За истекший месяц было несколько собраний у Катона. Друзья удивлялись мрачному виду Катулла и приставали к нему с расспросами.
Кальв сердито выговаривал ему:
– Если бы ты ежедневно торчал на Форуме, препираясь с интриганами и сутягами, корпел бы ночами над составлением речей и пытался, подобно мне, преуспеть на политическом поприще, твое молчание можно было бы объяснить. Но ты совершенно отбился от рук Аполлона. Сам же писал: «От безделья ты, мой Катулл, страдаешь…» Что же ты повернулся к Музам задом, лентяй? Где перевод Каллимаховой «Береники», который ты так успешно начал?
Спокойный, доброжелательный Непот трудился над первым томом всемирной истории. После Кальва и Корнифиция он стал ближайшим задушевным другом Катулла. Они беседовали о судьбах мудрецов и поэтов древности, о греческой литературе, об учениях перипатетиков, стоиков, орфиков и эпикурейцев[87 - Многие образованные римляне скептически относились к официальной религии и увлекались греческой философией.]. Познания Непота были разносторонни и глубоки, его библиотека – великолепна.
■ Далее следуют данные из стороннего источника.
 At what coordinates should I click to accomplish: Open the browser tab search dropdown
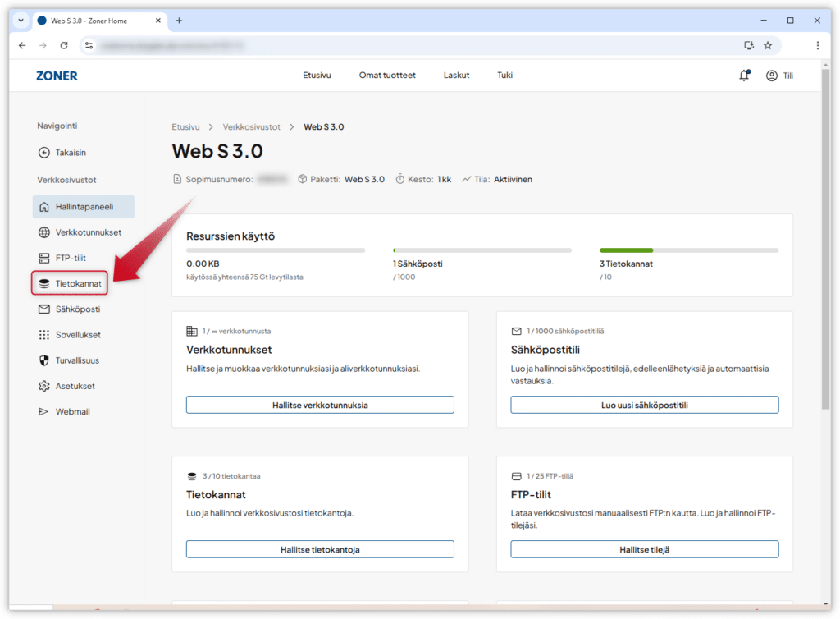21,21
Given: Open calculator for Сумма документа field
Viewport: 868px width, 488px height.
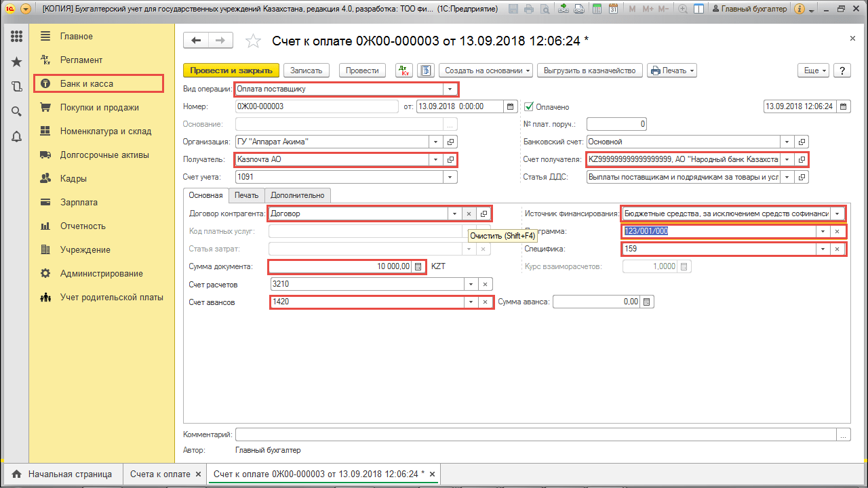Looking at the screenshot, I should click(418, 266).
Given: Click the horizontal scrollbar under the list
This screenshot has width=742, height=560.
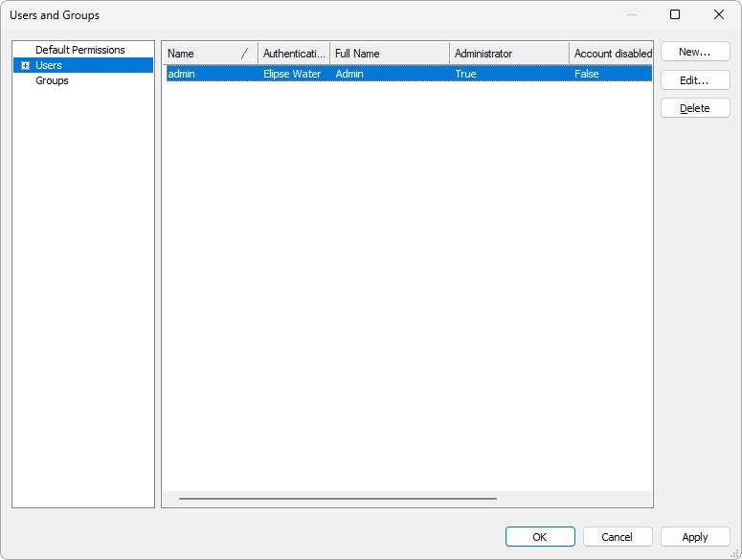Looking at the screenshot, I should (337, 499).
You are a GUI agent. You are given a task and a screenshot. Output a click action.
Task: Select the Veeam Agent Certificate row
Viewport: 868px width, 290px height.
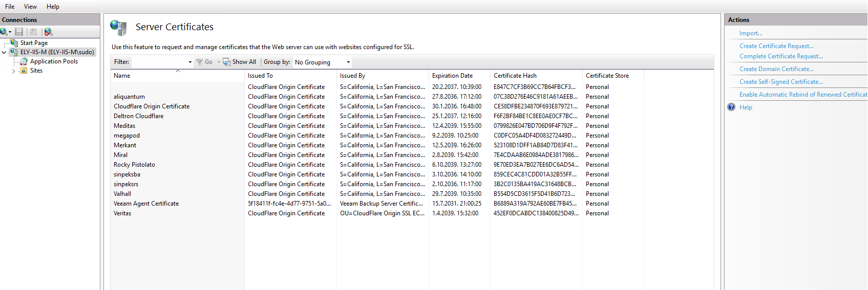point(146,204)
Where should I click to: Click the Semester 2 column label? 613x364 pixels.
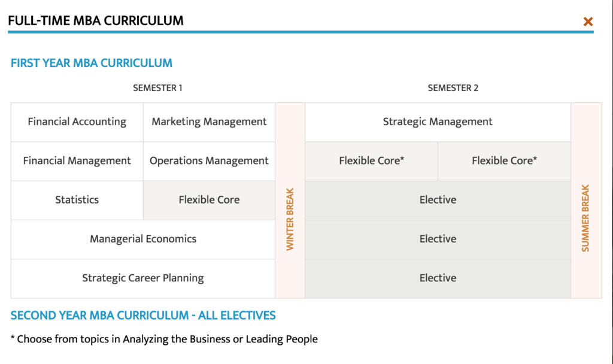coord(453,88)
Катулл не выносил отвлеченных умствований в ту пору, когда его охватывало любовное нетерпение. Впрочем, умница Непот мог увлечь кого угодно.
– Эпикур говорит о внутренних свойствах Земли и Космоса и о существующей в сознании людей категории бессмертных богов. Это соблазнительно: боги находятся как бы в отдалении и ничем не связаны с радостями и бедствиями Земли. Признаем, однако, что убедительно бессмертие одного материального вещества, состоящего из атомов, и как следствие бесконечного развития вещества бессмертна человеческая мысль, неустанно ищущая познания.
– Но так же вечны зло и невежество…
– Они всегда пребудут в борьбе с добром, и это единственное условие. Движение и борьба – свойства жизни, бездействие – ее гибель. Вот в чем убеждены мудрецы, а не в предопределении или воле богов. И хотя на опыте поколений зло кажется всесильным, но мысль взлетает над ним, как… крылатая Ника[88 - Ника (Никэ) – греческая богиня победы, то же, что у римлян Виктория.], потому что ей суждено вновь и вновь возродиться. Мысль – единственное и величайшее благо, приобретенное человечеством. Но еще более удивительное, таинственное, солнцеподобное явление – мысль творческая…
Катулл покусывал нижнюю губу, хмурился и погружался во взбаламученную пучину своих сомнений и предрассудков.
– Что же ты вменяешь в обязанность человеку, наделенному именно такими свойствами мысли?
– Каждое творение поэзии и искусства, философский трактат или хроника историческая, несмотря на их внешнюю отвлеченность от повседневной жизни, прежде всего – отношение человека к окружающему миру и, с другой стороны, отражение этого мира в его сознании. Ни проповеди зловещих пророков, ни лживые уверения политиков не нужны обществу благоразумных людей…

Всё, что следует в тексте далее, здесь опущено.